I think you're nitpicking a little to be honest. None of those problems are hard to workaround:

> FreeBSD and OpenSolaris probably aren't very useful, when trying to rescue a Linux system. Especially if you need to chroot and run things from there. (My need so far was to rescue non-booting system, because the zfs package upgrade went wrong and didn't update spl too. Re-running dracut would be a somewhat problematic from these two systems).

I do see your point but it really depends on the problem as not all recoveries require chroot / package management access. I've rescued Solaris (not OpenSolaris) with an OpenSuse live CD back when a cavalier opp chmodded /etc. I've rescued OpenSolaris with a FreeBSD CD back when a faulty RAID controller borked the file system. As for ArchLinux ISOs, I've used them to rescue more systems than I can count. But as you said, some problems do just require booting an instances of the host OS via some means.

> Ubuntu desktop live CD doesn't contain zfs, you have to install it from apt.

It took me all of about 10 minutes to bake the ZFS driver into the ISO. It's not hard compared to the other technical challenges you've discussed. Though if that's too much effort then I think you can also just apt it from the Live CD and manually modprobe it into the running kernel.

> However, if you have a ZFS system, I see no problem with having an USB stick with minimal installation of your distro of choice, together with ZFS support. I'm glad I did have it since the ZFS install.

Indeed. My preferred method is having rescue disks available over PXE booting. Before then I was forever hunting down my recovery disks or spare USB keys / CD-Rs. Not to mention the pain involved if the system I was trying to recover was my main workstation (ie the hardware I'd normally use to download and burn CDs on).

> None of those problems are hard to workaround:

Sure, there are very few problems that cannot be solved by throwing some time and sweat on them. However, when I do need to solve something, I prefer to not be sidetracked by sub-problems. Smooth sailing and all that.

It's much simpler to pull an usb key from the drawer or PXE boot, as you mentioned, and go on on solving the damaged system, than to start downloading and preparing a live distro somewhere.

Again, you're overstating things. If it genuinely takes you more than a couple of minutes to run apt and modprobe then I really think you shouldn't be allowed anywere near a degraded system to begin with. These aren't "sub-problems" - they're the absolute basics of system administration.
> Fortunately, btrfs is really good at backups.
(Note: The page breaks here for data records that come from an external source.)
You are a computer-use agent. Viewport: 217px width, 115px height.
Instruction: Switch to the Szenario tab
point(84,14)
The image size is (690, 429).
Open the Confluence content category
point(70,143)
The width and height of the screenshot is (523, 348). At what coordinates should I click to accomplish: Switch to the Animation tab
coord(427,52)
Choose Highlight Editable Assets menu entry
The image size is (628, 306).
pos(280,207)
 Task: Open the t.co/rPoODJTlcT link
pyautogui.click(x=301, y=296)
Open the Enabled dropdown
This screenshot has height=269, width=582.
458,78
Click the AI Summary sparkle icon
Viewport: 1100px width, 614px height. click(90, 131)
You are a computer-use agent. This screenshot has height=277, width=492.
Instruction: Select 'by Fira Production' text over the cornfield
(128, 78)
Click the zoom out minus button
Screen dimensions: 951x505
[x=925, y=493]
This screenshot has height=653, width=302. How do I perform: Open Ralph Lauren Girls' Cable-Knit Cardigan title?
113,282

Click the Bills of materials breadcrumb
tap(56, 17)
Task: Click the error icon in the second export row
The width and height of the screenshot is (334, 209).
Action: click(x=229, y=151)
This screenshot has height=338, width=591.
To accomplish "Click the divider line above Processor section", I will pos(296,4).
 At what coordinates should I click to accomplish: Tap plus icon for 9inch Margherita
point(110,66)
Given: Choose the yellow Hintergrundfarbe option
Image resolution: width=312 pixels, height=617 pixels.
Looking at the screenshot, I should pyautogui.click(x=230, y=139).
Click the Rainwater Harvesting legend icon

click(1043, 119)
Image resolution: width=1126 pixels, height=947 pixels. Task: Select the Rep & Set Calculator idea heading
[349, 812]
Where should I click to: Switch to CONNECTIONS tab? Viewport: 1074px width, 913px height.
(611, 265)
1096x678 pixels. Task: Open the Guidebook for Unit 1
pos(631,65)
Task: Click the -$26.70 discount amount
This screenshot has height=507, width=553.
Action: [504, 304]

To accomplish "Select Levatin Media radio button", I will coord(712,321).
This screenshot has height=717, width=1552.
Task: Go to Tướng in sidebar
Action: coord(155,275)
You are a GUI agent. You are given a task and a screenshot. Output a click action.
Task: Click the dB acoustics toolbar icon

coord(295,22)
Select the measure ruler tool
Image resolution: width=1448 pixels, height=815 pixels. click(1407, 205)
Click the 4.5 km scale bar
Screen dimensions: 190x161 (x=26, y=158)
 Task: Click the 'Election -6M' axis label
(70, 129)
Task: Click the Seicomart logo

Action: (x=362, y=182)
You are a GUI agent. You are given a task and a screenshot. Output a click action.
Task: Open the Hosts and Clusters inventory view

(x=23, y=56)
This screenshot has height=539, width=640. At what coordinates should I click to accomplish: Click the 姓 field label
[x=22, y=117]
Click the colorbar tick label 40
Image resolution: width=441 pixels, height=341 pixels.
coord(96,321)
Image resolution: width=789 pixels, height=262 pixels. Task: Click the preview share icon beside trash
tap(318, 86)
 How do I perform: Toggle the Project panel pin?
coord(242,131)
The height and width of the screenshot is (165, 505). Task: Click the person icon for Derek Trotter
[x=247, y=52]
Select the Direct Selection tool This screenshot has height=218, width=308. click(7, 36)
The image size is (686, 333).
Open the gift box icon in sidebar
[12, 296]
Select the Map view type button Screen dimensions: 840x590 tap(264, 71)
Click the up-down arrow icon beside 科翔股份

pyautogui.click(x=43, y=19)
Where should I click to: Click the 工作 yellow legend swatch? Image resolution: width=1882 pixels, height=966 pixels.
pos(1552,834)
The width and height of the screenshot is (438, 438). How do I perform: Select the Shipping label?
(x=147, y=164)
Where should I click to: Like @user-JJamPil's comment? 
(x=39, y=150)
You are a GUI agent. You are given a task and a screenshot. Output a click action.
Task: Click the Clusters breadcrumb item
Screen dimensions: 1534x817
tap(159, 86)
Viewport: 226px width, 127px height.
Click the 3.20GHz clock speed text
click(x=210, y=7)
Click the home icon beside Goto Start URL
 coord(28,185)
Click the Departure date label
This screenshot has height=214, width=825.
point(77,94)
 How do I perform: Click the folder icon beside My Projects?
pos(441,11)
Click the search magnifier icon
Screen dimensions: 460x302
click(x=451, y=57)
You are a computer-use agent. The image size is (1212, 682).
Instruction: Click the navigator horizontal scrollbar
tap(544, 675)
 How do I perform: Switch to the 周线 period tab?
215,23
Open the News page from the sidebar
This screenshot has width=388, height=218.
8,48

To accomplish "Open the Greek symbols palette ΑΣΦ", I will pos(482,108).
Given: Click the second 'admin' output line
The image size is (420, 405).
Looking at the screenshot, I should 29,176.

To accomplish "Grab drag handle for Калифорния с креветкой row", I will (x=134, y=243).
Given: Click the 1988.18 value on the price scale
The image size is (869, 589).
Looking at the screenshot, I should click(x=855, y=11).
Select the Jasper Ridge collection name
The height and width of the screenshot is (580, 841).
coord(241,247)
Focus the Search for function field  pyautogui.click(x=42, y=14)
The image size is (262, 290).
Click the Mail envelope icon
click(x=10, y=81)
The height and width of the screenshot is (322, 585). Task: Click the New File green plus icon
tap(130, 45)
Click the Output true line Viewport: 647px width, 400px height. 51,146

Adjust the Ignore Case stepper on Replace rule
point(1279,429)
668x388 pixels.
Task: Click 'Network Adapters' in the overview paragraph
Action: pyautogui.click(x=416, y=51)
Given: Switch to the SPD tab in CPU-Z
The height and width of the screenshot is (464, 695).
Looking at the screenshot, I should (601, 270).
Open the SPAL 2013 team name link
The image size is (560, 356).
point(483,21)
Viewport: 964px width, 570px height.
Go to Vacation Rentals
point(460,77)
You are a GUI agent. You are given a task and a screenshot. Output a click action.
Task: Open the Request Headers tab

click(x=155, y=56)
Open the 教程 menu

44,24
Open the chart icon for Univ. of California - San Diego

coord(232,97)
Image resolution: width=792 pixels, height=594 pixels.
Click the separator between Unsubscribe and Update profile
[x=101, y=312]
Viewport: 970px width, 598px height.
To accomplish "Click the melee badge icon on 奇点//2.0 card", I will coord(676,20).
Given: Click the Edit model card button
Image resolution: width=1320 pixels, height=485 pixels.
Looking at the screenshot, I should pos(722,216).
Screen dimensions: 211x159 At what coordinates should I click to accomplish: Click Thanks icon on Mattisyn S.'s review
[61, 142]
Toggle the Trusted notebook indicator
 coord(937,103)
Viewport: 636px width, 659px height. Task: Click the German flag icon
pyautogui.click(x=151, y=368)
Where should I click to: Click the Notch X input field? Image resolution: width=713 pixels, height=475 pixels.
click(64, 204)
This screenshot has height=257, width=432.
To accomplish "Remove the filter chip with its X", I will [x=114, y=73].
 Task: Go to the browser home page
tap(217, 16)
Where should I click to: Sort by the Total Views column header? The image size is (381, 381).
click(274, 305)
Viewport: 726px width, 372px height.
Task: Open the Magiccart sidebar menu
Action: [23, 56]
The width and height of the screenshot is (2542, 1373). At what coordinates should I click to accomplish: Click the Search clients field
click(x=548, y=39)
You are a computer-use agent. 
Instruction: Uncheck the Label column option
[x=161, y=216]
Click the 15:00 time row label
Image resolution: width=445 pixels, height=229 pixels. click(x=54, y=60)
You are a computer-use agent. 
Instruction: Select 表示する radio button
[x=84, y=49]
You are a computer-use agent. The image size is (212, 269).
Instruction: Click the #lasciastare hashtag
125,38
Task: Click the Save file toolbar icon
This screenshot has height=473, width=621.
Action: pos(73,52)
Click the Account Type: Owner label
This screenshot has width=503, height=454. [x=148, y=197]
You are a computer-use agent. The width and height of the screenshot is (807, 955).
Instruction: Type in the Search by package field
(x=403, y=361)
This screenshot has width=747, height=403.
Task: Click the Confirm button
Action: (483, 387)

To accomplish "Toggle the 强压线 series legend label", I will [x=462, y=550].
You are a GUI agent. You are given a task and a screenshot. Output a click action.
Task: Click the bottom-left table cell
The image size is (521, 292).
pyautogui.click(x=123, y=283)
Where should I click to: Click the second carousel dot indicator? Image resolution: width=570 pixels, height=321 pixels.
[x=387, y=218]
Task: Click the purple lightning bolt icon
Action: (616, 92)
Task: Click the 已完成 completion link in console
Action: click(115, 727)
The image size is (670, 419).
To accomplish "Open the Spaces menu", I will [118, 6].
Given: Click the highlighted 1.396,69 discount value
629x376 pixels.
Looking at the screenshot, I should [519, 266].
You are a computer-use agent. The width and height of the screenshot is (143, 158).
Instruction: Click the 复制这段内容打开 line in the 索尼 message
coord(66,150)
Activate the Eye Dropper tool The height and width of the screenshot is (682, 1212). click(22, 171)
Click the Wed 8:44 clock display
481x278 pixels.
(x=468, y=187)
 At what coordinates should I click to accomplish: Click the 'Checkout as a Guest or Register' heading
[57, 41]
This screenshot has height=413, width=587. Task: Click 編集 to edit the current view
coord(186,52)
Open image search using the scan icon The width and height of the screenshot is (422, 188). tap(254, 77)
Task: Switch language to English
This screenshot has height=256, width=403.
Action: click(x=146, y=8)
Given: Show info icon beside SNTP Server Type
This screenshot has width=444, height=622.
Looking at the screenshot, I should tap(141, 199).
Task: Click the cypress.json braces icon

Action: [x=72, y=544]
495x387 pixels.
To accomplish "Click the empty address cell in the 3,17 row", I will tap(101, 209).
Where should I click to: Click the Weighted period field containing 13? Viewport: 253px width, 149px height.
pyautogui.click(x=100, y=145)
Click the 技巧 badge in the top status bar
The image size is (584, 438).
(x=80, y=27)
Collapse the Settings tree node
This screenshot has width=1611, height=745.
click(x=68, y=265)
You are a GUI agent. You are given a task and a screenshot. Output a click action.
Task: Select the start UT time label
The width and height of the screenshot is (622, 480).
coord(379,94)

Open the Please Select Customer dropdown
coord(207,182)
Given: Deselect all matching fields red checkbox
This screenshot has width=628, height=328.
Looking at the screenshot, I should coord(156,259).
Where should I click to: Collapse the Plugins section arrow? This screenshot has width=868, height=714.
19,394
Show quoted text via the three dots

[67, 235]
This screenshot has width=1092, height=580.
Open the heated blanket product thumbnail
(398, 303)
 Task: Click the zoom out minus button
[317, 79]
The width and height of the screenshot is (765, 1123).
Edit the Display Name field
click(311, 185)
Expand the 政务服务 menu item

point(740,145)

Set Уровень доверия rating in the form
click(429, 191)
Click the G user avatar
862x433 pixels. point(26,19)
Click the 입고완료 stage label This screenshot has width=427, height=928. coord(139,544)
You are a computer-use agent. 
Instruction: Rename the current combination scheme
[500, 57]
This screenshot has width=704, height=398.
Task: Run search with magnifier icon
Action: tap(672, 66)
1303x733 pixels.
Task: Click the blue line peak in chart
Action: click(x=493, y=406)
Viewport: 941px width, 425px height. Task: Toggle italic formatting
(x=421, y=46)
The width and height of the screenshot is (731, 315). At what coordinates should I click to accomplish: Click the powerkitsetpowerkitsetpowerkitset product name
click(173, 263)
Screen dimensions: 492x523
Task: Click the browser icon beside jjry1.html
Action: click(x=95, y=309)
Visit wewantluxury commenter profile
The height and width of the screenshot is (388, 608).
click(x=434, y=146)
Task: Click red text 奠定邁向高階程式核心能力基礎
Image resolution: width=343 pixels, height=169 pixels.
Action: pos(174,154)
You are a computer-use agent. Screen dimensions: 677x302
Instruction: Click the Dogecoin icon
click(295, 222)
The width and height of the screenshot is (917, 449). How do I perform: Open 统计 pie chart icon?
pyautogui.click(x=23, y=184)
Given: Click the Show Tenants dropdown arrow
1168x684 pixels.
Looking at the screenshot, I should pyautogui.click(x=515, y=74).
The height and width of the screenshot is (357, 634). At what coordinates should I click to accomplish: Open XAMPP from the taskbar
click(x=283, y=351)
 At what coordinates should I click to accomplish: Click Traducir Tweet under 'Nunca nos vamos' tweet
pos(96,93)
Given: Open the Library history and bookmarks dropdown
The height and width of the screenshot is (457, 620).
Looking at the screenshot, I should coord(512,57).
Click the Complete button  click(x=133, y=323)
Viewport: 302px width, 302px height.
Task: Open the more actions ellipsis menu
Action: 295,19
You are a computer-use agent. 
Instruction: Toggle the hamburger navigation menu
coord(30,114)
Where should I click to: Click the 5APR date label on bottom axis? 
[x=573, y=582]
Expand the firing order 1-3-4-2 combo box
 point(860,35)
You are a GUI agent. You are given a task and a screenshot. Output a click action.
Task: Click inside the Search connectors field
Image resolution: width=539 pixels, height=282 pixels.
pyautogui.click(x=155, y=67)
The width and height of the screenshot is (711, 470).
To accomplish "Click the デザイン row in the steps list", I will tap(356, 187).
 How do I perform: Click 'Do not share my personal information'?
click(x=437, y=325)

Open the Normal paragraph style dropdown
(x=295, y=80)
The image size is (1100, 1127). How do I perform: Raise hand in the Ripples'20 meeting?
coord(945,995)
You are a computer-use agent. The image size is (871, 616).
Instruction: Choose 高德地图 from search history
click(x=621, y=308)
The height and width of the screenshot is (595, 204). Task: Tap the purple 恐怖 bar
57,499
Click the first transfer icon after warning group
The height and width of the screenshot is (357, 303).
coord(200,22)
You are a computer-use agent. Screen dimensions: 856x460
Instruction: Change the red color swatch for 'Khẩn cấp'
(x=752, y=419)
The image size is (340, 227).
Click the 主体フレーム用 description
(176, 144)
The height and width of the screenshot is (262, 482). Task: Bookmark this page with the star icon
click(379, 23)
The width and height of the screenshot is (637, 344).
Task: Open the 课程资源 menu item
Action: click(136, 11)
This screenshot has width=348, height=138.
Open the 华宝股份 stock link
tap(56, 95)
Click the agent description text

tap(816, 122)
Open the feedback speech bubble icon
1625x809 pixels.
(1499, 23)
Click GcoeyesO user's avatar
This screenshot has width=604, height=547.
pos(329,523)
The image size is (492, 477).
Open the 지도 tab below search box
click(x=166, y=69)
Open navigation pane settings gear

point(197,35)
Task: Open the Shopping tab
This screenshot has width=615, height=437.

For backing up to another file system? How so? Is there something like "zfs send" or even "xfsdump"?

Honest question - I haven't look that closely at btrfs.

Yes, "btrfs send" and "receive" exist for that purpose.
Mind that it doesn't work quite so well as ZFS: btrfs send/receive doesn't produce an identical file system as the source. ctimes aren't preserved, some attributes, and depending on mount options, ACLs and xattrs can vanish too.
Is there really any reason to believe that Btrfs has more risk of data loss than XFS or ZFS, at least on simple single or mirrored drives?

Honest question - my home box runs a Btrfs mirror on openSUSE.

The two most obvious reasons to assume so are that btrfs is in comparison relatively new and quite complex. Not to say zfs isn't complex, but I'd rather trust zfs just because of its age.

That being said, unless I really need those specific features, I go for ext4 whenever possible, as it has to be the most battle tested one, at least when it comes to *nix. It also seems that fsck.ext4 has almost magical powers sometimes, but that shouldn't stop you from making backups obviously.